Faeries of the Middle-West

'Round the ruined haunts of Man, there the wee folk play,
in trees of dying orchards, hedges overgrown,
in fields all filled with weeds where once good corn was sown
dancing shadows, whiling wind, so they seem by day
as moonlight in the eye, at night, they melt away.
Listen now! It's too still for wind to make such moan.
It's pipes played beneath the till, hidden and unknown.
Do you hear distant laughter bubble from the earth?

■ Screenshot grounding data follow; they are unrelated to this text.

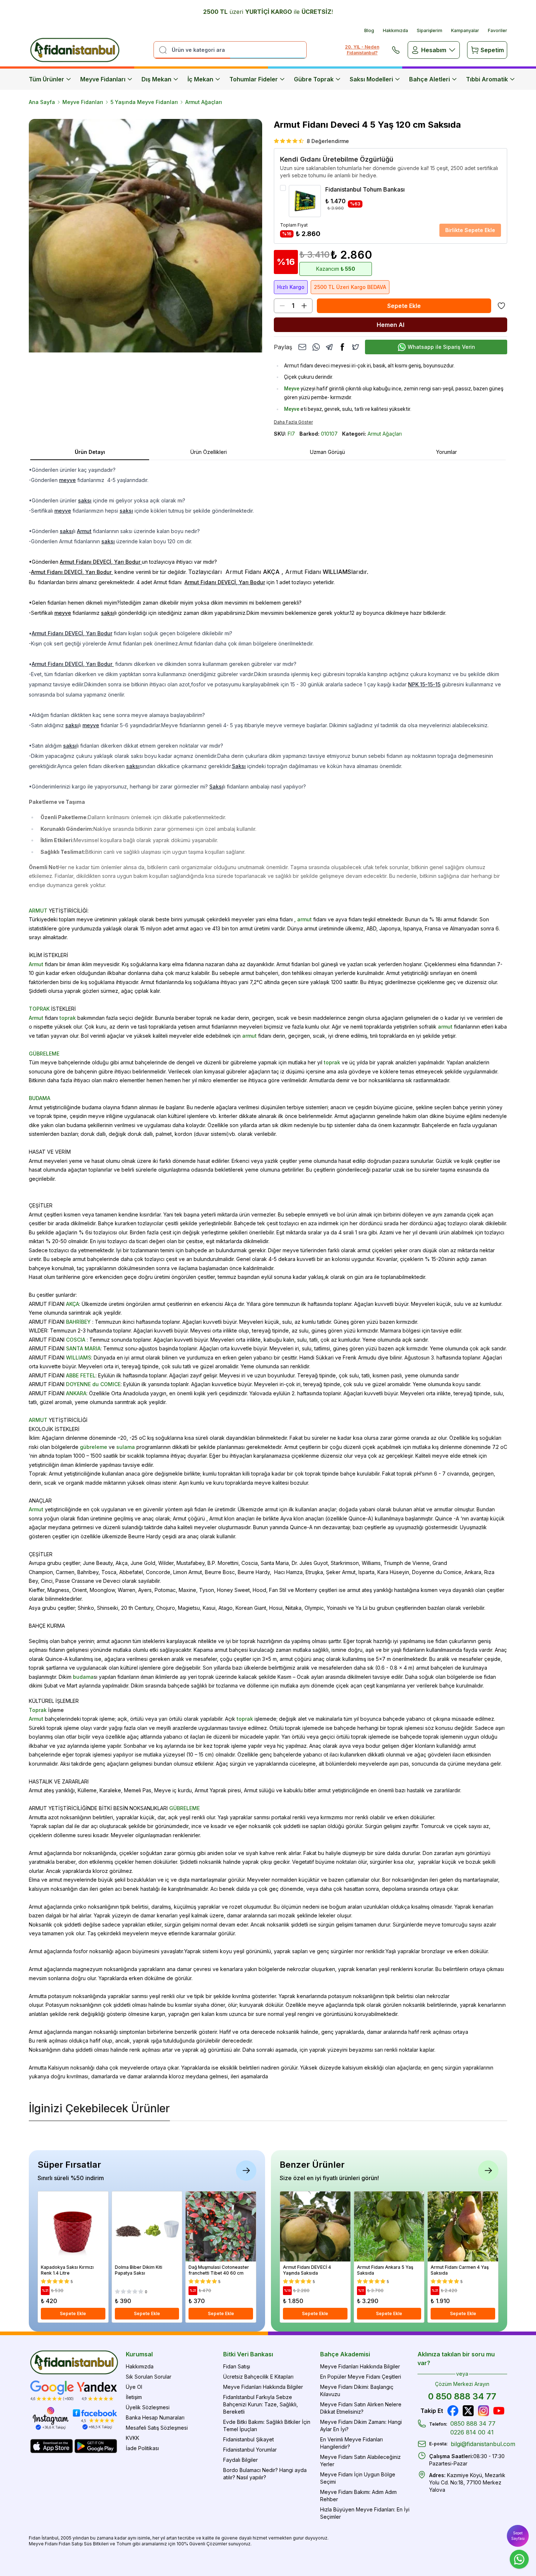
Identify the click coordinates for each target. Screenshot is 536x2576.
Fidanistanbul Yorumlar (250, 2449)
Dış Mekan (156, 79)
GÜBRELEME (44, 1053)
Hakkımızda (395, 30)
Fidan (34, 2538)
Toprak (38, 1710)
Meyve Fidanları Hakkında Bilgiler (263, 2387)
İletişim (134, 2397)
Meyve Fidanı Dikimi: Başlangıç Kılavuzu (356, 2390)
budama (83, 1677)
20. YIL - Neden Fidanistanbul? (362, 49)
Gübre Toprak (314, 79)
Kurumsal (139, 2354)
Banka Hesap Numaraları (155, 2417)
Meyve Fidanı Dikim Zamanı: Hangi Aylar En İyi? (361, 2425)
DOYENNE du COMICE (93, 1384)
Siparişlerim (429, 30)
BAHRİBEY (78, 1322)
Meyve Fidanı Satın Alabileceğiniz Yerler (360, 2460)
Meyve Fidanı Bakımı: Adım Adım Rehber (358, 2495)
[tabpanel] (268, 1272)
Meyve (291, 389)
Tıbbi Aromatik (487, 79)
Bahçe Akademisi (345, 2354)
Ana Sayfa (42, 102)
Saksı (239, 766)
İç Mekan (200, 79)
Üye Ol (134, 2387)
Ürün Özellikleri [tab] (208, 452)
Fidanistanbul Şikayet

They must laugh lest they weep at hubris bad to worse
It is human foolishness filling them with mirth
As Adam's sons race to embrace the fruit's dark curse,
Eve labr'ing so hard, in vain, for another birth
to bring forth man to live and sin to fill a purse.
For Man built here. Man tilled there. Man did all for naught.
He cut down trees, pulled up rocks, made the whole world square
but wind and rain, ice and snow and fire did not care.
If he'd lived a simple life, acting as he ought.
If he'd known that all he did would someday go to rot
If he hadn't been so greedy and only took his share
Then it would be the same, one hundred years from there.

So the faeries laugh and play where once humans rule,
Forged iron rusted to dust, now a faerie crown
And broken glass of windows, they wear for a jewel.
In abandoned farmhouses and deserted town
and all empty stores, show man to be a fool
It is here the leprechauns still will dance around.